> ACTIVITY: Nothing outside the stretch is wanted. Repeat exactly the lines of the listing below from the one that contains "StatBureau (76, 19)" through the one that contains "Climatisation (382, 198)", both ends included.

> RAW DATA:
+++

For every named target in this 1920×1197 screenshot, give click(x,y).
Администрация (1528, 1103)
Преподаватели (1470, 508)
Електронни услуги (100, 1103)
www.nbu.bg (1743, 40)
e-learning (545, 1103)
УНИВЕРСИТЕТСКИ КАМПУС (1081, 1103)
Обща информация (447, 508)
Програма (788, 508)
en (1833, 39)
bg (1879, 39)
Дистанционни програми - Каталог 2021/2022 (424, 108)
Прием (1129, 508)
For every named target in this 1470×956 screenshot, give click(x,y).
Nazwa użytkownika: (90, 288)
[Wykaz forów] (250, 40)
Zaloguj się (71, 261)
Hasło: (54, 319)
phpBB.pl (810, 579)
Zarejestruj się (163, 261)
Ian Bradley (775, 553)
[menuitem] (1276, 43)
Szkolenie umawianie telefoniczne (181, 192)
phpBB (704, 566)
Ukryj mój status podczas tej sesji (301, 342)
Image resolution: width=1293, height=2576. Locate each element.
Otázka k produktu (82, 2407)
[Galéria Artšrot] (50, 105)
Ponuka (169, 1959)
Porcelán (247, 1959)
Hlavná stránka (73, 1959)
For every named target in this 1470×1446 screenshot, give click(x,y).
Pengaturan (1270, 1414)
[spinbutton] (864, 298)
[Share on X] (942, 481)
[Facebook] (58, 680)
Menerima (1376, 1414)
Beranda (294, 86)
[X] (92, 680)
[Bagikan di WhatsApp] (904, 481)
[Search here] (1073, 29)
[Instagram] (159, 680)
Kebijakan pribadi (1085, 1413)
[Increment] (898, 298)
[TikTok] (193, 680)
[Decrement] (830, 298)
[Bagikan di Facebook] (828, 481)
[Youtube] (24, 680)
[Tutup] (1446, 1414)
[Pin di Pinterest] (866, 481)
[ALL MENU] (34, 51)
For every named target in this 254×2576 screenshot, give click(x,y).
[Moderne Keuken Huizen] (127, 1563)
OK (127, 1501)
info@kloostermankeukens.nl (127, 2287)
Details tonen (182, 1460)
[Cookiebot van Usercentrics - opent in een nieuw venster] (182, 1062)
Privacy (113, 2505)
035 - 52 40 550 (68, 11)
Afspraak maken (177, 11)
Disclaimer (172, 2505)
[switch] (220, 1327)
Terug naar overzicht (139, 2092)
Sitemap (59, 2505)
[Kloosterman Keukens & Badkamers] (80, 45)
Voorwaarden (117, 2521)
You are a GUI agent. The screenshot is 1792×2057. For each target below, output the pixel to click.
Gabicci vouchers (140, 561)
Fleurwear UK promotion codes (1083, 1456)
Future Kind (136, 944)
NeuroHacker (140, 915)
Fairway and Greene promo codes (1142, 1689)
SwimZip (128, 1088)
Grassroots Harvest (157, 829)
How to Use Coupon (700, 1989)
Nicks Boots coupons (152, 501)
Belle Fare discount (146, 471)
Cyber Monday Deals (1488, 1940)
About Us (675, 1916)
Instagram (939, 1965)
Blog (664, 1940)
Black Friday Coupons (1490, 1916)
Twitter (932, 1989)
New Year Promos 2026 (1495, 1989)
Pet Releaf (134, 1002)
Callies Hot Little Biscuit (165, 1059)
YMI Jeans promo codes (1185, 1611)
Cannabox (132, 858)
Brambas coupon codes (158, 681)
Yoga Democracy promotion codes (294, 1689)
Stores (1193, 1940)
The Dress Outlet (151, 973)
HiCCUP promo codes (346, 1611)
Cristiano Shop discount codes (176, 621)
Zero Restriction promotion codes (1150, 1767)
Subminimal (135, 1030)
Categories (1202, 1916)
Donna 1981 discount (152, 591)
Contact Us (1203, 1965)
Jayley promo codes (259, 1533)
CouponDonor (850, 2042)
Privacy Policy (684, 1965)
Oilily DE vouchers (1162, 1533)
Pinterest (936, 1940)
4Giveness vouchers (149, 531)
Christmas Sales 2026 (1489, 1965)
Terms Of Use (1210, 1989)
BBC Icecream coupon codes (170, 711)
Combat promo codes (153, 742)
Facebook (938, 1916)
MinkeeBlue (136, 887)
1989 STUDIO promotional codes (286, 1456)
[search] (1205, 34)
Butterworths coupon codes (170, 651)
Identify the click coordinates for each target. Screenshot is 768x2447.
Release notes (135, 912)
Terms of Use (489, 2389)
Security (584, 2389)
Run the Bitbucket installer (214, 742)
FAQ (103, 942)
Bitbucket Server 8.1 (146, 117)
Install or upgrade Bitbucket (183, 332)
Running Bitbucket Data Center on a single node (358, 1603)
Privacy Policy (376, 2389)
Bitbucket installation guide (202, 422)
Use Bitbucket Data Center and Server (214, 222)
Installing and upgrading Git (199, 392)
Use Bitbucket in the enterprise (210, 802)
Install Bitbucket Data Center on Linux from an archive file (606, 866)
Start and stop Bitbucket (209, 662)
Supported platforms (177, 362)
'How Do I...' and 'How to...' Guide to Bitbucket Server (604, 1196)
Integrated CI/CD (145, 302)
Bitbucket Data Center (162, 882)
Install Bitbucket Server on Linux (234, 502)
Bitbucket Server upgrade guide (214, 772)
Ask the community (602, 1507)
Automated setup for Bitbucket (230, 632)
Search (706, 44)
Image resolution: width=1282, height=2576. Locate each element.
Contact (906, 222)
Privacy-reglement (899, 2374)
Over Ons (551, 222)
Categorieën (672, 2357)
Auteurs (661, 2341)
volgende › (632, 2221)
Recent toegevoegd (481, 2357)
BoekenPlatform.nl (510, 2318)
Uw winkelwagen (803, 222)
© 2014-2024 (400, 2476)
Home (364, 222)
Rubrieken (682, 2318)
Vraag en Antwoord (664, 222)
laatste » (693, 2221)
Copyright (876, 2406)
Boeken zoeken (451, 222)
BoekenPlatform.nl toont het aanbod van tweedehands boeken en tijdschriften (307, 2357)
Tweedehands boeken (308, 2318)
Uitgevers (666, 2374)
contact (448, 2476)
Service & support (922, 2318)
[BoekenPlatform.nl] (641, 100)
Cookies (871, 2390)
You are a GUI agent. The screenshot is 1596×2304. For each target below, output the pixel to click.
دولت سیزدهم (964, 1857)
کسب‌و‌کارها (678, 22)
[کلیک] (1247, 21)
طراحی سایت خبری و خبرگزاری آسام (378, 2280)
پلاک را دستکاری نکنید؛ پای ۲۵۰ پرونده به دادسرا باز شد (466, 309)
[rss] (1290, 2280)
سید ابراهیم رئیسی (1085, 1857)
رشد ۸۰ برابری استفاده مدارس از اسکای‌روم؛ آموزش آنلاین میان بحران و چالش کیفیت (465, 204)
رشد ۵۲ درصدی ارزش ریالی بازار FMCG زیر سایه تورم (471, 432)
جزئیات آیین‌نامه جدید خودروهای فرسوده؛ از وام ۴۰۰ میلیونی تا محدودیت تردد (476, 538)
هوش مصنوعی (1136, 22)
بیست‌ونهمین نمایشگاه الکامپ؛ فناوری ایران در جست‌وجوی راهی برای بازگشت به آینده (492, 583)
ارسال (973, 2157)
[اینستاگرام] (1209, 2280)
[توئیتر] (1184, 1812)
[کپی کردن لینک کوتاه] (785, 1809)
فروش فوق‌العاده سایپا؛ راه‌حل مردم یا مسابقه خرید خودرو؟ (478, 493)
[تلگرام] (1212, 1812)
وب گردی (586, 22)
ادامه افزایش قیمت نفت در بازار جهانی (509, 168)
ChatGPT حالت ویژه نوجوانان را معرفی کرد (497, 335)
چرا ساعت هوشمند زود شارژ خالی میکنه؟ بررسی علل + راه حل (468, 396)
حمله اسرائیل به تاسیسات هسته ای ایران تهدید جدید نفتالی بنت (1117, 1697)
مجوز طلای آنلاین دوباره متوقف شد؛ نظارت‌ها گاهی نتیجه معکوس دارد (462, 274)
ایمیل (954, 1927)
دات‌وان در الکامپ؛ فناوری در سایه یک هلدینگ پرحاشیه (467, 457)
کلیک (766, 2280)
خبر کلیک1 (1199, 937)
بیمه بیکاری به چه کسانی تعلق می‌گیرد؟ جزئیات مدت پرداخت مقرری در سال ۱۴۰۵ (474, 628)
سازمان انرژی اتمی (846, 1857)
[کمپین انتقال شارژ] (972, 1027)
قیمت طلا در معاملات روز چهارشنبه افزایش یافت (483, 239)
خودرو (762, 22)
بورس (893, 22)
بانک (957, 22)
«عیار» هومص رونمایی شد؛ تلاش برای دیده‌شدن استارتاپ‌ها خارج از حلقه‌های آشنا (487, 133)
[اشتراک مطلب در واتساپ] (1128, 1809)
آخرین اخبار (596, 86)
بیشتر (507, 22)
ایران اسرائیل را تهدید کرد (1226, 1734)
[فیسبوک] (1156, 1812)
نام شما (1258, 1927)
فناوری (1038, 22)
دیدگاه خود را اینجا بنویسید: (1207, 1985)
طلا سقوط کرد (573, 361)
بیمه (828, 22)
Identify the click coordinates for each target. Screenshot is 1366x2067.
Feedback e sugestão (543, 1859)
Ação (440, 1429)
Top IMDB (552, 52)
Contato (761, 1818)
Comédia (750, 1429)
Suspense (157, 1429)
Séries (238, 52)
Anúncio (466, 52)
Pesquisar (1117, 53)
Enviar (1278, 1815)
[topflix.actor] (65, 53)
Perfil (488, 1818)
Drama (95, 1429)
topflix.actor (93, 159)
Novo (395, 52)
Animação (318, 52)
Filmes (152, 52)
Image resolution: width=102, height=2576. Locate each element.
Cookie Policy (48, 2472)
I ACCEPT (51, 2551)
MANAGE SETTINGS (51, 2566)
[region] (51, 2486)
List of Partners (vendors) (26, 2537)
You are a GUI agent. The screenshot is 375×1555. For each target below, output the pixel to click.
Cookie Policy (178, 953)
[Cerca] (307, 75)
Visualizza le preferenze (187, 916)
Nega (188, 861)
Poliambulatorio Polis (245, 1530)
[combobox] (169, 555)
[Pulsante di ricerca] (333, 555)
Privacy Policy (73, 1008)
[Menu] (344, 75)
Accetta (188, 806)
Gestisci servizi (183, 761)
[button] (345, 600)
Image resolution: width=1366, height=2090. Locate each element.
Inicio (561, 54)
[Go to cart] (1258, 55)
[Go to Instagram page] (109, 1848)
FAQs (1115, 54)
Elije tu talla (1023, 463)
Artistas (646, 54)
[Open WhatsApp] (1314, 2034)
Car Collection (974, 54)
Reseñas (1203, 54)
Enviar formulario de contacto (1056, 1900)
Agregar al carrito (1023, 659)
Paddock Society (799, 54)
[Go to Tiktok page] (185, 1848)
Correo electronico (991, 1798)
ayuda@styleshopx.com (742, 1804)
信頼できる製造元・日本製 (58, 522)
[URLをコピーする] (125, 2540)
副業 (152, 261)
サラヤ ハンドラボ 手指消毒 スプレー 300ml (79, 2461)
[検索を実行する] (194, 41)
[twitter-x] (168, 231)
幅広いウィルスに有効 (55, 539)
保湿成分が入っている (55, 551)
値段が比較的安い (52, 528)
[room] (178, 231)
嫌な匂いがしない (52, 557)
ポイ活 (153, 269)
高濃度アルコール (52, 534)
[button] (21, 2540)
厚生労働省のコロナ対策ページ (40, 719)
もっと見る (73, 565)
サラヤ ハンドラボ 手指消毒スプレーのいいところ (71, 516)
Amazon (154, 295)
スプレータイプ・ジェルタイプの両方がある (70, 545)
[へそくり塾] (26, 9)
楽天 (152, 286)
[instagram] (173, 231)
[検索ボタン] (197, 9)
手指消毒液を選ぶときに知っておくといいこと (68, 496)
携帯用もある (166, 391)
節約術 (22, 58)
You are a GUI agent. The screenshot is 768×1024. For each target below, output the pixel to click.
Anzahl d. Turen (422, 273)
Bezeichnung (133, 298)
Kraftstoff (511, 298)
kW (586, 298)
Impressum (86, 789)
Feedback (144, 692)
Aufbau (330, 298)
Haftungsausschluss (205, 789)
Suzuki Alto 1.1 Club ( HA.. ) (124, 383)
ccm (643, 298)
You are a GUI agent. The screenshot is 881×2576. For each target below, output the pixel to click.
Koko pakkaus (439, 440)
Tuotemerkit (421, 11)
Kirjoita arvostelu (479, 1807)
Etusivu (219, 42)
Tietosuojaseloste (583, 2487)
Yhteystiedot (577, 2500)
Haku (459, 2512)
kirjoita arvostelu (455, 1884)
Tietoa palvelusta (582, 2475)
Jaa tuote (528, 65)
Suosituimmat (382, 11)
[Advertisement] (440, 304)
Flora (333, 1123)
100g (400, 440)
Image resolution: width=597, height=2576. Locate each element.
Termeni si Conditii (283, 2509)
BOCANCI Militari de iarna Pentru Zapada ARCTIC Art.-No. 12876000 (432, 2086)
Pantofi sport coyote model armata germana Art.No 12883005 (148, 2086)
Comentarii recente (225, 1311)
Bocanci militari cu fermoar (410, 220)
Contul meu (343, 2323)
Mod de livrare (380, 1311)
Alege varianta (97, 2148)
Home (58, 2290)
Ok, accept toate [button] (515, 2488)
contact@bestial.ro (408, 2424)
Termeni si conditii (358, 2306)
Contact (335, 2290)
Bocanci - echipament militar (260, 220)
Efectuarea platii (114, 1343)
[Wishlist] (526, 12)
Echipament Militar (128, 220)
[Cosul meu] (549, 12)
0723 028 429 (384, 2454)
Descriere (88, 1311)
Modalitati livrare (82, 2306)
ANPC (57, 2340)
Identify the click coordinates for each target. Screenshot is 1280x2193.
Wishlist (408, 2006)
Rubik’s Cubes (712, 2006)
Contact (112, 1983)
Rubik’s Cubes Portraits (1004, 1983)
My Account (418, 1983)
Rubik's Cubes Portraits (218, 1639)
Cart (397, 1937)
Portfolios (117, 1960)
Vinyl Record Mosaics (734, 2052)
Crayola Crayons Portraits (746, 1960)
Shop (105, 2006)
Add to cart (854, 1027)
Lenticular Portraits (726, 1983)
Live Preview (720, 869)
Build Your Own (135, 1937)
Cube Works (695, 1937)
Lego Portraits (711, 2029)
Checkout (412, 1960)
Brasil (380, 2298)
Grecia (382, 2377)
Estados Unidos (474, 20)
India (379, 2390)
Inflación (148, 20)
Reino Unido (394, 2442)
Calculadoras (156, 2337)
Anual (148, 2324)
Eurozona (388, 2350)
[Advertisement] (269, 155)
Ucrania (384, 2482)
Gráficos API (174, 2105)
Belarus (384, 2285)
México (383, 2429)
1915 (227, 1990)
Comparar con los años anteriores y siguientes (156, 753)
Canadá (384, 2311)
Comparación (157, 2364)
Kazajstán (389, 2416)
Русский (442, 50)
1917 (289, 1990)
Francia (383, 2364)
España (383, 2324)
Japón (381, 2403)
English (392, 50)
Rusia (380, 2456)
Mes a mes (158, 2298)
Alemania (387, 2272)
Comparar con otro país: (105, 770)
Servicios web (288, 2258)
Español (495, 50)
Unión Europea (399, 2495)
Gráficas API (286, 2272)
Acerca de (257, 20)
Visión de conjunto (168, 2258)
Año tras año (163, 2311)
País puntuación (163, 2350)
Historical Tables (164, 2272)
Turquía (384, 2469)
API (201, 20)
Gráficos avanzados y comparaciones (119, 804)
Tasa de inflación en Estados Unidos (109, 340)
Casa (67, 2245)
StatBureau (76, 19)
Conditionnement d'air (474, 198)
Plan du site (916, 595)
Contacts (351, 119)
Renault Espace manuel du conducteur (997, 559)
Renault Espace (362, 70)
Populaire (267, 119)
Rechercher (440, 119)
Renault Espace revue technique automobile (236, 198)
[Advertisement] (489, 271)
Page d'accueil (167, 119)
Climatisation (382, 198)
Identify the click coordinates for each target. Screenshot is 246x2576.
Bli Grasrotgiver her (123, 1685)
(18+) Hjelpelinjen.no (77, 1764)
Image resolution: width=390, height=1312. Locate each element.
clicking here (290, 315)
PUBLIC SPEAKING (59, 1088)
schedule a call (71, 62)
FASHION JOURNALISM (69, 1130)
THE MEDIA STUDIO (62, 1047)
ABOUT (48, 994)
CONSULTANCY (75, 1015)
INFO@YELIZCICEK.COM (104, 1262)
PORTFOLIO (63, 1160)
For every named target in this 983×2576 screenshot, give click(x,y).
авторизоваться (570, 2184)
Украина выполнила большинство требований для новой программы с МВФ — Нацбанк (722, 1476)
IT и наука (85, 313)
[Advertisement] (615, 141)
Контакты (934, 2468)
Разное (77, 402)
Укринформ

+++

> RESULT BELOW:
StatBureau (76, 19)
Conditionnement d'air (474, 198)
Plan du site (916, 595)
Contacts (351, 119)
Renault Espace manuel du conducteur (997, 559)
Renault Espace (362, 70)
Populaire (267, 119)
Rechercher (440, 119)
Renault Espace revue technique automobile (236, 198)
[Advertisement] (489, 271)
Page d'accueil (167, 119)
Climatisation (382, 198)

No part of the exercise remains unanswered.